The most fundamental process in all of biology is the encounter of two or more molecules to form a specific complex. It is critical that such binding events occur within a time frame that is dictated by the survival needs of the organism. In the case of genomic DNA damage, extremely rare damaged bases must be located and removed by enzymes in a time constraint dictated by the next DNA replication event; otherwise deleterious mutations will be permanently fixed in the genome. Remarkable examples of highly efficient damage recognition are found with DNA base excision repair (BER) glycosylases. These enzymes locate and cleave the glycosidic bond of rare damaged bases in DNA by tracking along the DNA chain, beginning the BER cascade. The goal of this proposal is to develop defined in vitro model systems of increasing complexity to dissect the fundamental solution properties that influence DNA chain tracking by human uracil DNA glycosylase (hUNG). We will then evaluate the mechanism of facilitated diffusion in the complex crowded environment of human cells. These comprehensive studies will uncover general principles for search and recognition and will test these principles by engineering enzymes with enhanced DNA tracking properties. The first Specific Aim will extend our new 'molecular clock' approach to probe how DNA chain tracking is affected by crowded solution environments that mimic the cell nucleus. We will measure the efficiency of tracking between uracil sites embedded in a single DNA chain in the presence of uncharged crowding agents and also crowded solutions that contain high densities of nonspecific DNA. Exciting preliminary findings show that crowding greatly enhances DNA sliding. These studies will provide an essential mechanistic framework for interpreting transfer measurements in the crowded environment of living cells (Aim 3).
The Second Aim will evaluate the role of electrostatics in DNA chain tracking. It is widely assumed that nonspecific electrostatic interactions allow proteins to track along nonspecific DNA but this has never been directly tested. We will dissect how these interactions affect DNA tracking by appending hUNG with short, positively charged peptide tails derived from naturally evolved DNA binding proteins. Specifically, these studies will determine how nonspecific electrostatic interactions change the residence time on nonspecific DNA, the 1D diffusion constant for sliding, the probability of hopping, and the overall efficiency of damage repair in dilute and crowded environments.

(Stored items)
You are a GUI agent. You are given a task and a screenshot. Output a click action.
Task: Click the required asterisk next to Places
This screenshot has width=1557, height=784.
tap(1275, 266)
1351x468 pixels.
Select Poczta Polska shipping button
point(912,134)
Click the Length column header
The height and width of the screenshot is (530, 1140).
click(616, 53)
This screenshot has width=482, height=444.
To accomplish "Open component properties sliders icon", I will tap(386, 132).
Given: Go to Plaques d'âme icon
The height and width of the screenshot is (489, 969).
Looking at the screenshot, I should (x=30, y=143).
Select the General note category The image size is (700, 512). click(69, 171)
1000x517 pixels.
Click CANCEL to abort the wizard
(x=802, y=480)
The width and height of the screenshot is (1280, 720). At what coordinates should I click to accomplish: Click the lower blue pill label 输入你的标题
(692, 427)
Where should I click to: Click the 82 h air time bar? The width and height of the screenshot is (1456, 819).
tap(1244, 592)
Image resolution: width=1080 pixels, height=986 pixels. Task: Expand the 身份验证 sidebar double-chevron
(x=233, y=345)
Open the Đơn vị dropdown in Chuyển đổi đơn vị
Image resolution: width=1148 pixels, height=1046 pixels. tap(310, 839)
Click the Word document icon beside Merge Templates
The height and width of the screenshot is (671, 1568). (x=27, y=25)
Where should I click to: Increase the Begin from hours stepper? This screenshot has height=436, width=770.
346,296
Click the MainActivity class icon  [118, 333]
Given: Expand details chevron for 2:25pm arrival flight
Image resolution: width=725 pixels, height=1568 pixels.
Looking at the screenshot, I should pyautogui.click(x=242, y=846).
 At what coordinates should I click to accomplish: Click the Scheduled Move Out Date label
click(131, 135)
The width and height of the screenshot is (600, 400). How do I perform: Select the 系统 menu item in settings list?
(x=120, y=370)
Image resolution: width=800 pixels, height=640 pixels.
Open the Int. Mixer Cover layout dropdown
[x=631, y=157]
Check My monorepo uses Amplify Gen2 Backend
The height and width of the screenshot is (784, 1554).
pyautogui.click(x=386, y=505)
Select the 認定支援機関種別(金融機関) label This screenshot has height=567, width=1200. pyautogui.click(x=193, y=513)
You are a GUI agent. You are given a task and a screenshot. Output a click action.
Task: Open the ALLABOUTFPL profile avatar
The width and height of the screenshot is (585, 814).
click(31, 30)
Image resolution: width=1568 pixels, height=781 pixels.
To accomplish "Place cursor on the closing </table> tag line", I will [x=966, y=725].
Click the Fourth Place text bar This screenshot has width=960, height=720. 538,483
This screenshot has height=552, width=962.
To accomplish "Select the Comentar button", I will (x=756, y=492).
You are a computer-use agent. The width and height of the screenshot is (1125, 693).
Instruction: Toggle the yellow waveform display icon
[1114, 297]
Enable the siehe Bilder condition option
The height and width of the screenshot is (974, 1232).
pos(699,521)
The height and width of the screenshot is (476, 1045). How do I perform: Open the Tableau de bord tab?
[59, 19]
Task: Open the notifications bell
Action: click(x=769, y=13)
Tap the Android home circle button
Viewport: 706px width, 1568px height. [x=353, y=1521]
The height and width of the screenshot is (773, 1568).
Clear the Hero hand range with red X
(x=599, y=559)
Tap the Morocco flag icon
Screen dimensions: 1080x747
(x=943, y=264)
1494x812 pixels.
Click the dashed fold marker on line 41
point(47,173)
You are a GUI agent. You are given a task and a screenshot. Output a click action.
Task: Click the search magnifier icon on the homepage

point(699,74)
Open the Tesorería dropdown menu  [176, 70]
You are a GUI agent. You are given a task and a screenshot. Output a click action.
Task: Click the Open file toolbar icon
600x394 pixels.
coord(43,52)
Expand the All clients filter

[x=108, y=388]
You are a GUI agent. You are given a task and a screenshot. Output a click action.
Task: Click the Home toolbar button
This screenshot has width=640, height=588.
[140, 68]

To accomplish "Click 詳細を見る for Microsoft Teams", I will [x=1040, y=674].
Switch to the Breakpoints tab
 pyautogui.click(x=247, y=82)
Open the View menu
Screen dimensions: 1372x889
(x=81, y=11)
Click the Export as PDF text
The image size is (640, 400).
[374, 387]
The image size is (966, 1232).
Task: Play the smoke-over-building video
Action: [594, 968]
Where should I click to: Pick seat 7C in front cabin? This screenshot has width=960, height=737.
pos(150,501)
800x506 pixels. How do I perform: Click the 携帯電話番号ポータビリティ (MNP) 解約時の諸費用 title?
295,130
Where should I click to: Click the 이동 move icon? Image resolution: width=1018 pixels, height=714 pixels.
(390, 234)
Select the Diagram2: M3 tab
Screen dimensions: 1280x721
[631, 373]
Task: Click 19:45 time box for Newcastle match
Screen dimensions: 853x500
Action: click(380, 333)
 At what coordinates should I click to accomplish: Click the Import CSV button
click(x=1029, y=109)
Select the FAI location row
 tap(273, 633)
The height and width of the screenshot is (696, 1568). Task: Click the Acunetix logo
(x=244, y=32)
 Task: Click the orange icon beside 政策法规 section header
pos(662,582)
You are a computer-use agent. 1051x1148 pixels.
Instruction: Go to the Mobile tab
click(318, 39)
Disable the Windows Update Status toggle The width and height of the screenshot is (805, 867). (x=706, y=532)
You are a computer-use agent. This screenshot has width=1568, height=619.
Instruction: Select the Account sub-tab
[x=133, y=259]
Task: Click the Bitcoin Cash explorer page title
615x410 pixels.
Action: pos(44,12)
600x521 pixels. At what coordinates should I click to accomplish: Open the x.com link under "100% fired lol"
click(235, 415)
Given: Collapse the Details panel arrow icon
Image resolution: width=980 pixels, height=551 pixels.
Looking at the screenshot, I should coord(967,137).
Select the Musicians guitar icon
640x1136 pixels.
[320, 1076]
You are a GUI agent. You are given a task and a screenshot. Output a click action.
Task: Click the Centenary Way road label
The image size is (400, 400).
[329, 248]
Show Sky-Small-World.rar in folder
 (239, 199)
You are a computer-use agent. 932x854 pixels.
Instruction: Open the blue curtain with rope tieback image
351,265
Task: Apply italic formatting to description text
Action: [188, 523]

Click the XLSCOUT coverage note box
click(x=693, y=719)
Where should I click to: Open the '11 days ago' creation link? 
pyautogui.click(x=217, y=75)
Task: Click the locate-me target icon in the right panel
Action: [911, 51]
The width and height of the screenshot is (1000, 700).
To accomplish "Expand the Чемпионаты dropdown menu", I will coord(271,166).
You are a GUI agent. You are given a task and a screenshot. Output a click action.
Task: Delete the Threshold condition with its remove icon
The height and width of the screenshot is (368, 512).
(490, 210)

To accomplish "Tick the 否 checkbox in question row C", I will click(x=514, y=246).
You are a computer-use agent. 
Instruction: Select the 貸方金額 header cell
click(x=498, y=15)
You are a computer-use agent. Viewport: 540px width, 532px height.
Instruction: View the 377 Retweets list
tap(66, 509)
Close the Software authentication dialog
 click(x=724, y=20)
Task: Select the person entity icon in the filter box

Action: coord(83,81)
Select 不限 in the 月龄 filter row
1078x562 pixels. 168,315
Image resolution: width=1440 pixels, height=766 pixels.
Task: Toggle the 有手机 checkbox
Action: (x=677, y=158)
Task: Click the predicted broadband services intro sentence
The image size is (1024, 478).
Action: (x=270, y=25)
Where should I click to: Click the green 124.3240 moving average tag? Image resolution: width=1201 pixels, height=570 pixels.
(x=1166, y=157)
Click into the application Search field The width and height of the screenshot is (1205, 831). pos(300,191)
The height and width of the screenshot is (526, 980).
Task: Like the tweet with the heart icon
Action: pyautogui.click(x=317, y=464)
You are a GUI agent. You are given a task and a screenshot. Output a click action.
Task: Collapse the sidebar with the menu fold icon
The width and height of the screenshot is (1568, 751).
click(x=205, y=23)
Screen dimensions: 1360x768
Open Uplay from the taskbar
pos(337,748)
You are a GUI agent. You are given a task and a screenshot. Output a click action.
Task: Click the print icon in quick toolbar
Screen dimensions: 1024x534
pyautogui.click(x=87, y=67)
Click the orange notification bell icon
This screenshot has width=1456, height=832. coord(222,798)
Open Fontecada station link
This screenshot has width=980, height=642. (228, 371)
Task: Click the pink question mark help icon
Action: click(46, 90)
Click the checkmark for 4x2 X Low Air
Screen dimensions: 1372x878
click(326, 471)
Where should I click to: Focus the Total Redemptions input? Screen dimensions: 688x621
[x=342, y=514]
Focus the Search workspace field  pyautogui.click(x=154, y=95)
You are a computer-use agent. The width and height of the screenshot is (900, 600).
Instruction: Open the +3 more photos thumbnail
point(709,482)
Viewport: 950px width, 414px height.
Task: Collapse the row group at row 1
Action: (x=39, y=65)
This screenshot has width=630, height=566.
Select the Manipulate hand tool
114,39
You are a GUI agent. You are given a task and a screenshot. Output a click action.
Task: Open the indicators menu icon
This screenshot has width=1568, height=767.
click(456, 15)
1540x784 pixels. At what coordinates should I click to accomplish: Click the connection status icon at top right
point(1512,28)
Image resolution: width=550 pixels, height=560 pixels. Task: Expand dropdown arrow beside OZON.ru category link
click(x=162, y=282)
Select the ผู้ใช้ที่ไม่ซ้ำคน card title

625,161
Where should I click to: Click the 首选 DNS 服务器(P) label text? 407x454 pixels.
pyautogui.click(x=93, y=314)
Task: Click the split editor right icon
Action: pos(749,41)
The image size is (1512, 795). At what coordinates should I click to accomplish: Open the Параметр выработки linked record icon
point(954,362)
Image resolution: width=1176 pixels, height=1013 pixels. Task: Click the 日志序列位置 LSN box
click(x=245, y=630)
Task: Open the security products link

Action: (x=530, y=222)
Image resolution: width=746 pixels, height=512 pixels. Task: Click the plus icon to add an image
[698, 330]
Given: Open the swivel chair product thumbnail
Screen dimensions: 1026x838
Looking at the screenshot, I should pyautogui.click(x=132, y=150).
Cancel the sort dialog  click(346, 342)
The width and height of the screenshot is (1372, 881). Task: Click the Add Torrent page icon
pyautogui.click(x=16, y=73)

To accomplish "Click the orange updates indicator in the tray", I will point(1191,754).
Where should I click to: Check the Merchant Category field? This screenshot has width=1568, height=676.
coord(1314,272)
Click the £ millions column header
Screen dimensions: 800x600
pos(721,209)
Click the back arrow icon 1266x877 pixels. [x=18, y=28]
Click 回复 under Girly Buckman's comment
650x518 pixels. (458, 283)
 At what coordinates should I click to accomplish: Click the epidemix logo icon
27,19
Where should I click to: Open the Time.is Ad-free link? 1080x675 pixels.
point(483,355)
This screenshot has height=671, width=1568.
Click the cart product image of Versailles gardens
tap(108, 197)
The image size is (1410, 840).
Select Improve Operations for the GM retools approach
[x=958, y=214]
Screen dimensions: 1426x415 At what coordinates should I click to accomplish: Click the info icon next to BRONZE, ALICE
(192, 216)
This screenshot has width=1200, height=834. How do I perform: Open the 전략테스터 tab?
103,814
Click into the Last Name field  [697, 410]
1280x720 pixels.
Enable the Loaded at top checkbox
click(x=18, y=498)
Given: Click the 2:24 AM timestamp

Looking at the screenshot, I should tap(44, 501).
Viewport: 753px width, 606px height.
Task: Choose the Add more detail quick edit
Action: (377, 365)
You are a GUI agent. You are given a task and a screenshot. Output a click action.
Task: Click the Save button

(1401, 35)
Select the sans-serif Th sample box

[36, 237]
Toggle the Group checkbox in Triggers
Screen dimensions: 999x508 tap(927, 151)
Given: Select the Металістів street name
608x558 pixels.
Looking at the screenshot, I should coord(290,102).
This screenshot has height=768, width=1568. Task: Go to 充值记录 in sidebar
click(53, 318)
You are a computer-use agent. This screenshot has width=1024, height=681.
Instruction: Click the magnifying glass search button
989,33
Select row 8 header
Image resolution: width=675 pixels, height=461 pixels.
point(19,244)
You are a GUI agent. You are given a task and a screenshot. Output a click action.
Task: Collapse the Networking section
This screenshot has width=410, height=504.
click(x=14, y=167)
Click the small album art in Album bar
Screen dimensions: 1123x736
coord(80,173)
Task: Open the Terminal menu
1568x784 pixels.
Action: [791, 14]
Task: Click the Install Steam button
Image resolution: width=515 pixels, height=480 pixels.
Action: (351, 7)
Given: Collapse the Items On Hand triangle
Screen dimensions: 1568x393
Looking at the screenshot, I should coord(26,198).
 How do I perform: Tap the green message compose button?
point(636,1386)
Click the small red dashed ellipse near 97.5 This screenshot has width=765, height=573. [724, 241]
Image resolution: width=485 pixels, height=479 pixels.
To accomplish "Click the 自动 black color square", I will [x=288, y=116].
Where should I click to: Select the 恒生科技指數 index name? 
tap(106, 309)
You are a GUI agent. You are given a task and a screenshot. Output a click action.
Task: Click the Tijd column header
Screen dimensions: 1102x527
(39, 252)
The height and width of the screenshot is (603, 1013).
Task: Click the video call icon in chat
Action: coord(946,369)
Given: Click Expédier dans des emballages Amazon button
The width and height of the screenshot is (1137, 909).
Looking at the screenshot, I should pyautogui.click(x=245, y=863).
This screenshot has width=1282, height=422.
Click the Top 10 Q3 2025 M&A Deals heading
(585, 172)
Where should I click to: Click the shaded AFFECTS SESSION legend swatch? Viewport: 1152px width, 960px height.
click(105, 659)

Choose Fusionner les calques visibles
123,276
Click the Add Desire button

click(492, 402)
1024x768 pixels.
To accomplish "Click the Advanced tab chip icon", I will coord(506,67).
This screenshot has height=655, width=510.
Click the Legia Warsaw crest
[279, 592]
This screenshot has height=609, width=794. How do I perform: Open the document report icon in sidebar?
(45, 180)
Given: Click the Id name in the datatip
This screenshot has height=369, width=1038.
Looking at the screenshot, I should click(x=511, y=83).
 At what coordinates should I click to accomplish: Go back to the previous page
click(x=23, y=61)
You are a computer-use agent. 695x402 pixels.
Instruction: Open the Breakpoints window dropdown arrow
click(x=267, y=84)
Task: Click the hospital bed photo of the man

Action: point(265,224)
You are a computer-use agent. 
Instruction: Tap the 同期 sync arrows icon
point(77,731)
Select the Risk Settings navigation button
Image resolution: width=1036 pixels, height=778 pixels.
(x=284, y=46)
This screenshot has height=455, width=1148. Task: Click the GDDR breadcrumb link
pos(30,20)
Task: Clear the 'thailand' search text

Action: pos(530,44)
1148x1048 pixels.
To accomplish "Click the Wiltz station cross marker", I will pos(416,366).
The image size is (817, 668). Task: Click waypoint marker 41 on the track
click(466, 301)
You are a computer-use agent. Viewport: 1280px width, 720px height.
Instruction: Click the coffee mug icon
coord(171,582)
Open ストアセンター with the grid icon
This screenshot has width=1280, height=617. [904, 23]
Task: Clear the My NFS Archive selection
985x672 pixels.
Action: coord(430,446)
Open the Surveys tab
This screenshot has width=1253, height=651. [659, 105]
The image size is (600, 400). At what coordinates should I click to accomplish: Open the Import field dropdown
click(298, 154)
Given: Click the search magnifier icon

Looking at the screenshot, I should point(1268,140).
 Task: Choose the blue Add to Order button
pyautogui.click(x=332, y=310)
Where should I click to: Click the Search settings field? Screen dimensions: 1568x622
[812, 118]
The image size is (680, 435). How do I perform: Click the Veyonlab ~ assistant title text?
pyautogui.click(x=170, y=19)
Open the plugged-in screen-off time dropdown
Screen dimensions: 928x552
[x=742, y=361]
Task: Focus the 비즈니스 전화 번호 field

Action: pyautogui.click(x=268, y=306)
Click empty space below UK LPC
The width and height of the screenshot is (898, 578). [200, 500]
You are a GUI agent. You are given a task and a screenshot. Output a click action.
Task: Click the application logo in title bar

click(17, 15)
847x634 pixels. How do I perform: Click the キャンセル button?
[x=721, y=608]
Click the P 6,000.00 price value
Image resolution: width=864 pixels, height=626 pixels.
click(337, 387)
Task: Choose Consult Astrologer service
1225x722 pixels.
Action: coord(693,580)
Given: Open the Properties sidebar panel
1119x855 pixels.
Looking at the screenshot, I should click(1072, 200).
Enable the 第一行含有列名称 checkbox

**EXERCISE GOAL**
List the four things that the studies in the Second Aim of the passage on DNA chain tracking by hUNG will determine about nonspecific electrostatic interactions. The material plays no part in the task.

**WRITTEN RESPONSE**
- How they change the residence time on nonspecific DNA
- How they change the 1D diffusion constant for sliding
- How they change the probability of hopping
- How they change the overall efficiency of damage repair in dilute and crowded environments